* DATASET ENTRIES

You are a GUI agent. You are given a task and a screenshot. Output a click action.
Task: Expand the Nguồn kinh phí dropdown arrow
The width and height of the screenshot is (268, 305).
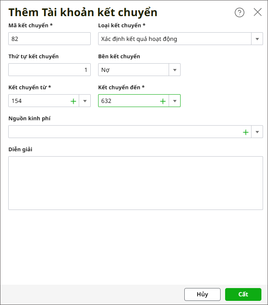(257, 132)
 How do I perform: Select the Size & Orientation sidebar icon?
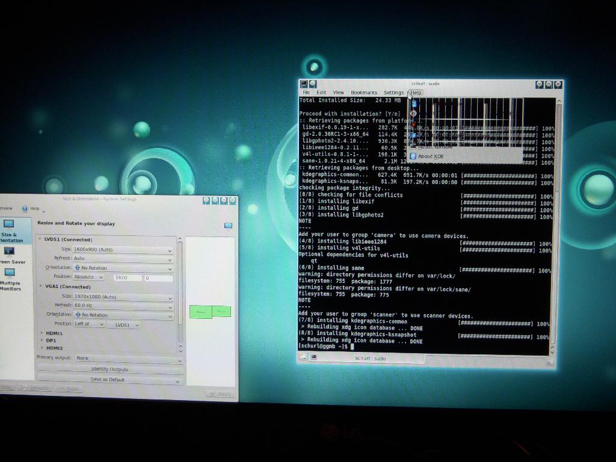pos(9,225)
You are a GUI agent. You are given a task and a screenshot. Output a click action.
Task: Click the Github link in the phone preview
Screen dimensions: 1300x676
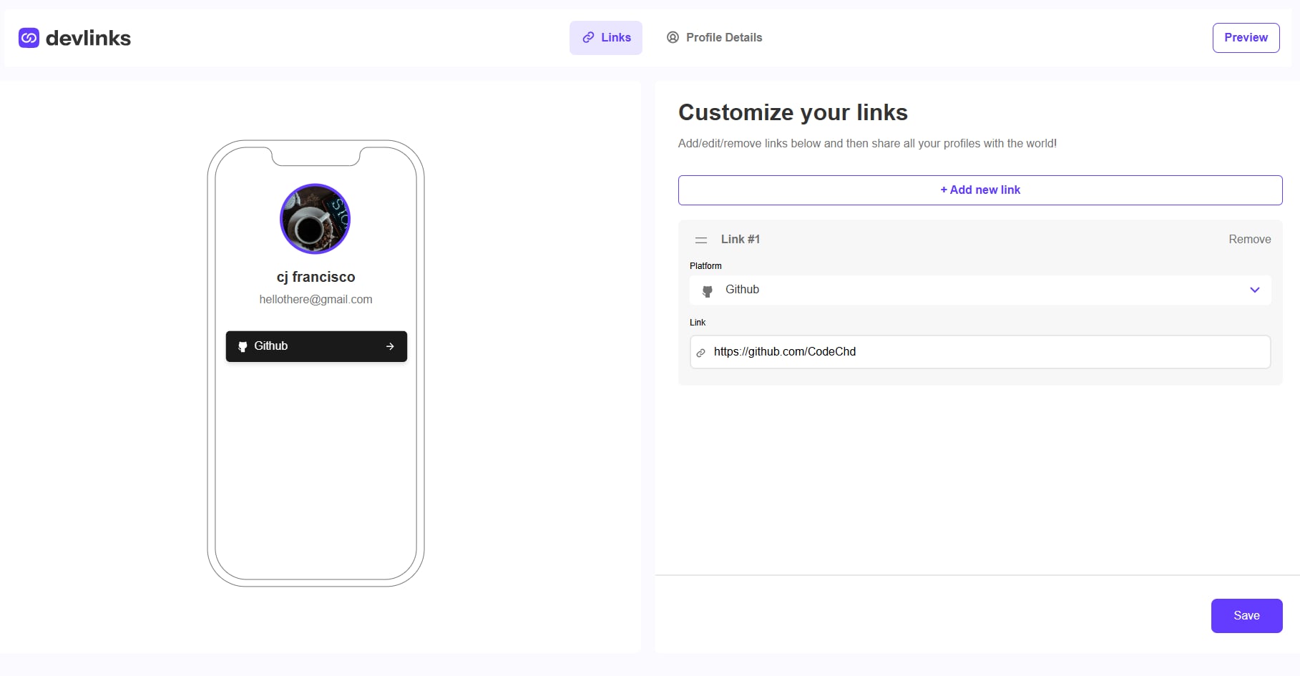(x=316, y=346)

* WRITTEN PROBLEM
Reproduce the entries above word for word, leaving out the pictures.

* SOLUTION
You are a GUI agent. You are given a task and a screenshot. Output a click action.
Task: Expand the Nguồn kinh phí dropdown arrow
The width and height of the screenshot is (268, 305).
(257, 132)
 How do I perform: Select the Size & Orientation sidebar icon?
pos(9,225)
You are a GUI agent. You are given a task and a screenshot. Output a click action.
Task: Click the Github link in the phone preview
Screen dimensions: 1300x676
(x=316, y=346)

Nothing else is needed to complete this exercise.